Venerdì 27 Dicembre 2013

Persico: «Noi più bravi di tutti

ma poi è lo Stato a tarparci le ali»

Pierino Persico
(Foto by Maria Zanchi)

«Più vado avanti e più scopro che nel mondo sono in pochi a battere noi italiani. Mi spingo oltre: noi bergamaschi. Nella creatività, nell’intensità di lavoro, unita alla qualità. Ma quando arrivo a questa conclusione, anziché compiacermi, mi arrabbio. Perché potremmo fare molto di più, invece c’è uno Stato che anziché agevolarci, ci tarpa le ali».

Comincia da uno sfogo amaro la chiacchierata di fine anno con Pierino Persico, che però non è tipo da immalinconirsi: «Nonostante tutto, andiamo avanti, mai mollare. Quando si fanno le cose bene, ci si può concedere anche un minuto per lamentarsi. Poi basta, perché i bergamaschi non fanno mai vittimismo».

Lei si schernisce quando la chiamano presidente, si definisce ancora un ragazzo di paese, eppure ha creato un impero…

«Sono sempre quel Pierino Persico che gira per Albino e Nembro e si ferma a parlare con tutti. Proprio questa mia naturalezza, che rivendico, mi mette continuamente di fronte a decine di casi spinosi che in questi tempi di crisi attraversano la nostra comunità. Non riesco a fare due passi che c’è subito qualcuno che si propone: c’è una fame di lavoro incredibile, e a me piange il cuore non riuscire a rispondere. Abbiamo fatto assunzioni, siamo cresciuti specie all’estero, ma al di là di qualche realtà illuminata vedo tante insidie per il futuro di questa valle che amo».

Il 2013 è stato l’anno del grande salto internazionale della Persico: prima gli Usa, poi la Cina…

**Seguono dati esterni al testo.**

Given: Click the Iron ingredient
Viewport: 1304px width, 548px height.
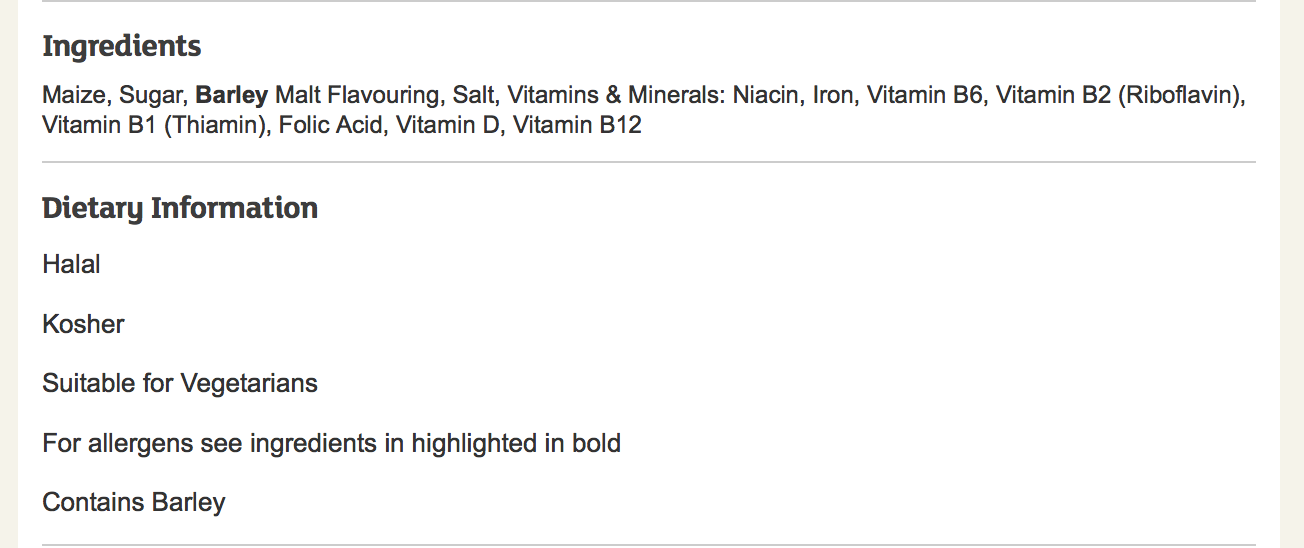Looking at the screenshot, I should 833,96.

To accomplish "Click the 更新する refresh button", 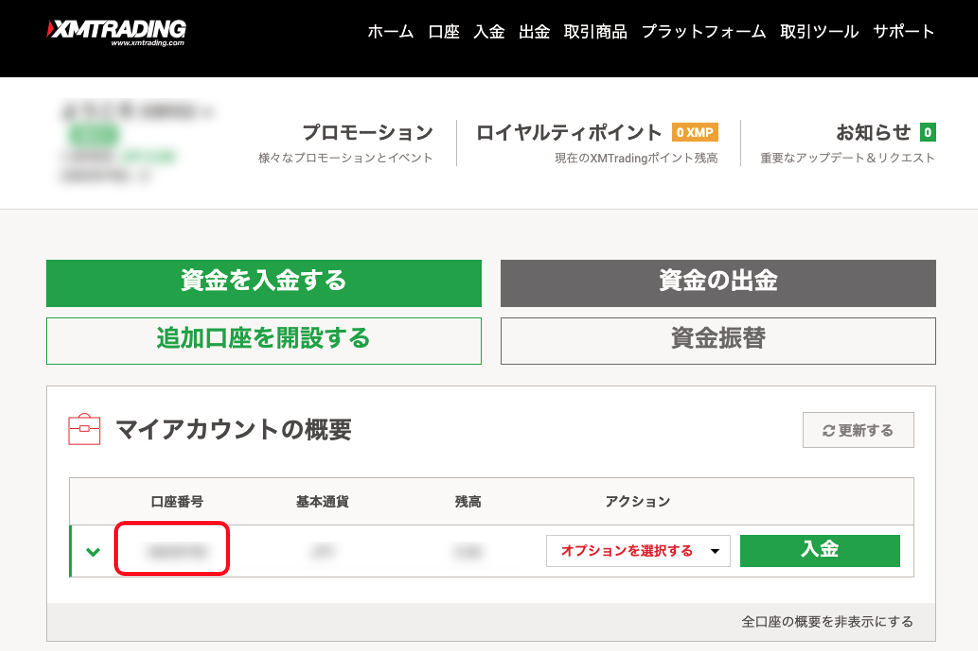I will pos(858,430).
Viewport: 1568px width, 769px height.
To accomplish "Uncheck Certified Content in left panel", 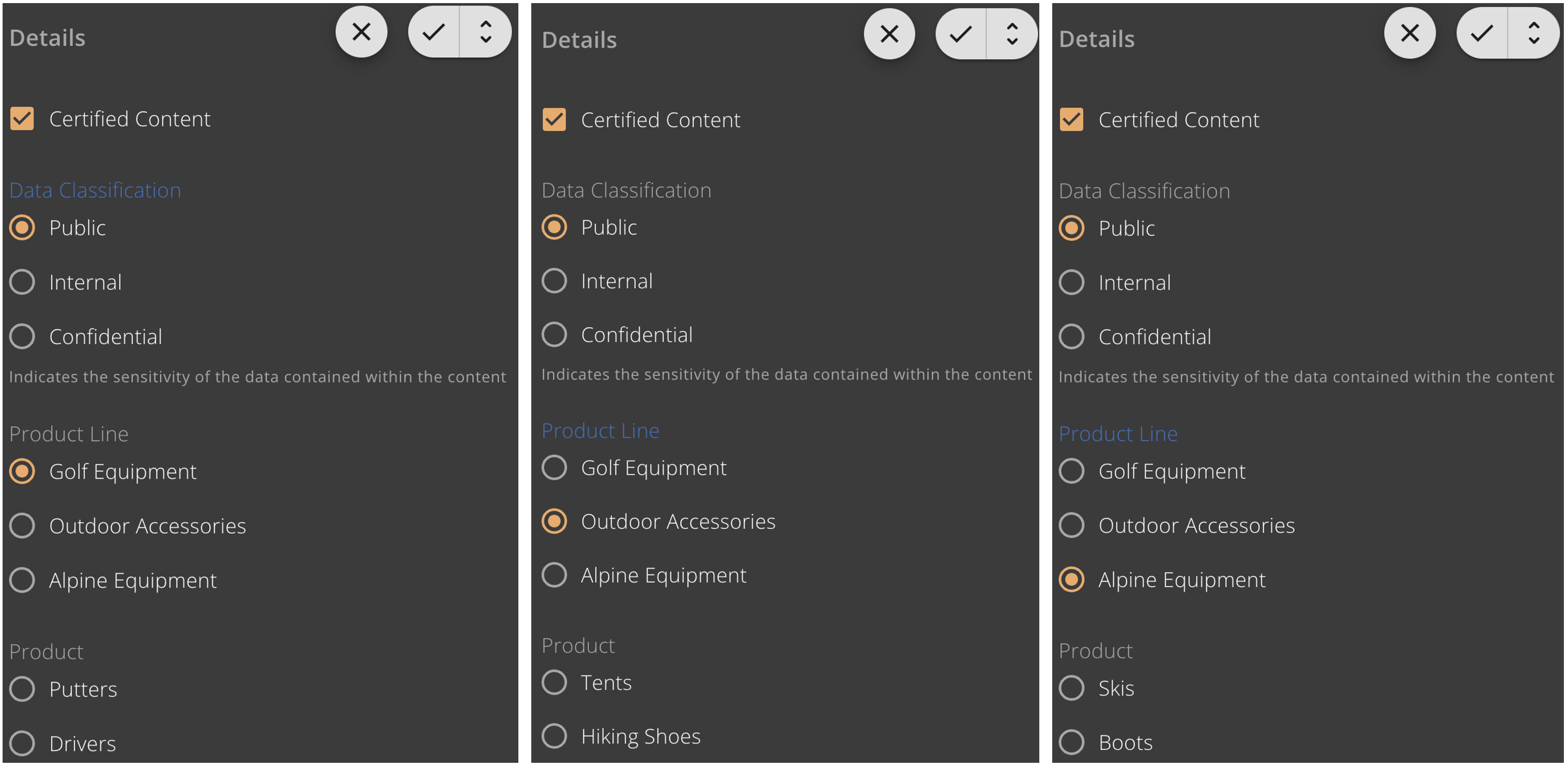I will coord(22,119).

«E le posso dire che per molti aspetti siamo più bravi di loro, noi bergamaschi siamo più tenaci persino dei tedeschi. Poi però ti senti solo, perché non ti viene permesso di essere altrettanto competitivo. Prendiamo la pressione fiscale: se io oggi pago in busta 2.000 euro per un dipendente, ne devo prevedere in totale 4.500, contando contributi Inps, Inail, Tfr e tutto il resto. Bisogna avere il coraggio di smontare i carrozzoni statali: voglio essere libero di versare più denaro in busta paga, con meno soldi gestiti dallo Stato».